== THE PROBLEM ==
Please restate each entry below, word for word.

== DATASET RECORDS ==
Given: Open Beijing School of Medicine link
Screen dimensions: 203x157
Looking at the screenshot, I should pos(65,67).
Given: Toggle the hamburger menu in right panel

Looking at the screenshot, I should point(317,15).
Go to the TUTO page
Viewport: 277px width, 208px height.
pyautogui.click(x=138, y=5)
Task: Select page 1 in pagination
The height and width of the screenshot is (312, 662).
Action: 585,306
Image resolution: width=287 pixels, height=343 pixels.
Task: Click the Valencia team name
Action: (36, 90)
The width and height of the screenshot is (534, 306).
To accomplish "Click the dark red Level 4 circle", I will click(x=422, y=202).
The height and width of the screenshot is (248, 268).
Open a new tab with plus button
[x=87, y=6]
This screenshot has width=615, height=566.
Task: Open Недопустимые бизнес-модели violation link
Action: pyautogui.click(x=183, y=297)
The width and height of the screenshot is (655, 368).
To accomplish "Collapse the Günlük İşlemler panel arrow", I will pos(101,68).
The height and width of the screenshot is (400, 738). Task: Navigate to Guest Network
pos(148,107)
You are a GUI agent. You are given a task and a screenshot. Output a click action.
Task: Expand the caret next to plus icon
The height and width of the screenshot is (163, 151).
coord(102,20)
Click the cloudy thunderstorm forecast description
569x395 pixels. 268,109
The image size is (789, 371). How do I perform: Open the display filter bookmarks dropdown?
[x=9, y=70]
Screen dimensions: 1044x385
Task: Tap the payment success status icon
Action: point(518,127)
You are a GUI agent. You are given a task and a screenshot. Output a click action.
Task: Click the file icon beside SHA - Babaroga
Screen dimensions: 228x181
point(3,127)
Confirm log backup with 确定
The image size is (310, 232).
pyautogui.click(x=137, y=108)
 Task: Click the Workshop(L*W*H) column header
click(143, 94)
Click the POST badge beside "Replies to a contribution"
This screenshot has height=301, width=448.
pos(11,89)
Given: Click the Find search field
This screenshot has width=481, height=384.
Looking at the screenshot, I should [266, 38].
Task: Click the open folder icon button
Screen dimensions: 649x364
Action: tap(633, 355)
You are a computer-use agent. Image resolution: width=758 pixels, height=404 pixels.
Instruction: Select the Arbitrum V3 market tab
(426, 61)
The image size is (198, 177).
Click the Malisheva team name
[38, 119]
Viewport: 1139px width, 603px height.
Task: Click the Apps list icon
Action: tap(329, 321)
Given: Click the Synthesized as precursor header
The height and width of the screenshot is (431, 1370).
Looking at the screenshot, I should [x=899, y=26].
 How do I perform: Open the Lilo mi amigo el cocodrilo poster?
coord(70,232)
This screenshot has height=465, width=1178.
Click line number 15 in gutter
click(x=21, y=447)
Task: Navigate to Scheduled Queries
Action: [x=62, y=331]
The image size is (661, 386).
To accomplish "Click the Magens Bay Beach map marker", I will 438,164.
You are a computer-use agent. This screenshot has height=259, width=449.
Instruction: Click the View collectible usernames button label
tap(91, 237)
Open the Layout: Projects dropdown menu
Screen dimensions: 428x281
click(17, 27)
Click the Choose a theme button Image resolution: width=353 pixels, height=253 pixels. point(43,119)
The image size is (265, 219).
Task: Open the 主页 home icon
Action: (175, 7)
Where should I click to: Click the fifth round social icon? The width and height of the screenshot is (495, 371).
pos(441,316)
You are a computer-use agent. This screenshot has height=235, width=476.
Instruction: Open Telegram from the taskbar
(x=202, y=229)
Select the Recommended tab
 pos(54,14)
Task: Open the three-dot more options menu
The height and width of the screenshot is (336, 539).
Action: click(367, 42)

== TASK SOLUTION ==
Given: Open Beijing School of Medicine link
Screen dimensions: 203x157
Looking at the screenshot, I should pos(65,67).
Given: Toggle the hamburger menu in right panel

Looking at the screenshot, I should point(317,15).
Go to the TUTO page
Viewport: 277px width, 208px height.
pyautogui.click(x=138, y=5)
Task: Select page 1 in pagination
The height and width of the screenshot is (312, 662).
Action: 585,306
Image resolution: width=287 pixels, height=343 pixels.
Task: Click the Valencia team name
Action: (36, 90)
The width and height of the screenshot is (534, 306).
To accomplish "Click the dark red Level 4 circle", I will click(x=422, y=202).
The height and width of the screenshot is (248, 268).
Open a new tab with plus button
[x=87, y=6]
This screenshot has width=615, height=566.
Task: Open Недопустимые бизнес-модели violation link
Action: pyautogui.click(x=183, y=297)
The width and height of the screenshot is (655, 368).
To accomplish "Collapse the Günlük İşlemler panel arrow", I will pos(101,68).
The height and width of the screenshot is (400, 738). Task: Navigate to Guest Network
pos(148,107)
You are a GUI agent. You are given a task and a screenshot. Output a click action.
Task: Expand the caret next to plus icon
The height and width of the screenshot is (163, 151).
coord(102,20)
Click the cloudy thunderstorm forecast description
569x395 pixels. 268,109
The image size is (789, 371). How do I perform: Open the display filter bookmarks dropdown?
[x=9, y=70]
Screen dimensions: 1044x385
Task: Tap the payment success status icon
Action: point(518,127)
You are a GUI agent. You are given a task and a screenshot. Output a click action.
Task: Click the file icon beside SHA - Babaroga
Screen dimensions: 228x181
point(3,127)
Confirm log backup with 确定
The image size is (310, 232).
pyautogui.click(x=137, y=108)
 Task: Click the Workshop(L*W*H) column header
click(143, 94)
Click the POST badge beside "Replies to a contribution"
This screenshot has height=301, width=448.
pos(11,89)
Given: Click the Find search field
This screenshot has width=481, height=384.
Looking at the screenshot, I should [266, 38].
Task: Click the open folder icon button
Screen dimensions: 649x364
Action: tap(633, 355)
You are a computer-use agent. Image resolution: width=758 pixels, height=404 pixels.
Instruction: Select the Arbitrum V3 market tab
(426, 61)
The image size is (198, 177).
Click the Malisheva team name
[38, 119]
Viewport: 1139px width, 603px height.
Task: Click the Apps list icon
Action: tap(329, 321)
Given: Click the Synthesized as precursor header
The height and width of the screenshot is (431, 1370).
Looking at the screenshot, I should [x=899, y=26].
 How do I perform: Open the Lilo mi amigo el cocodrilo poster?
coord(70,232)
This screenshot has height=465, width=1178.
Click line number 15 in gutter
click(x=21, y=447)
Task: Navigate to Scheduled Queries
Action: [x=62, y=331]
The image size is (661, 386).
To accomplish "Click the Magens Bay Beach map marker", I will 438,164.
You are a computer-use agent. This screenshot has height=259, width=449.
Instruction: Click the View collectible usernames button label
tap(91, 237)
Open the Layout: Projects dropdown menu
Screen dimensions: 428x281
click(17, 27)
Click the Choose a theme button Image resolution: width=353 pixels, height=253 pixels. point(43,119)
The image size is (265, 219).
Task: Open the 主页 home icon
Action: (175, 7)
Where should I click to: Click the fifth round social icon? The width and height of the screenshot is (495, 371).
pos(441,316)
You are a computer-use agent. This screenshot has height=235, width=476.
Instruction: Open Telegram from the taskbar
(x=202, y=229)
Select the Recommended tab
 pos(54,14)
Task: Open the three-dot more options menu
The height and width of the screenshot is (336, 539).
Action: click(367, 42)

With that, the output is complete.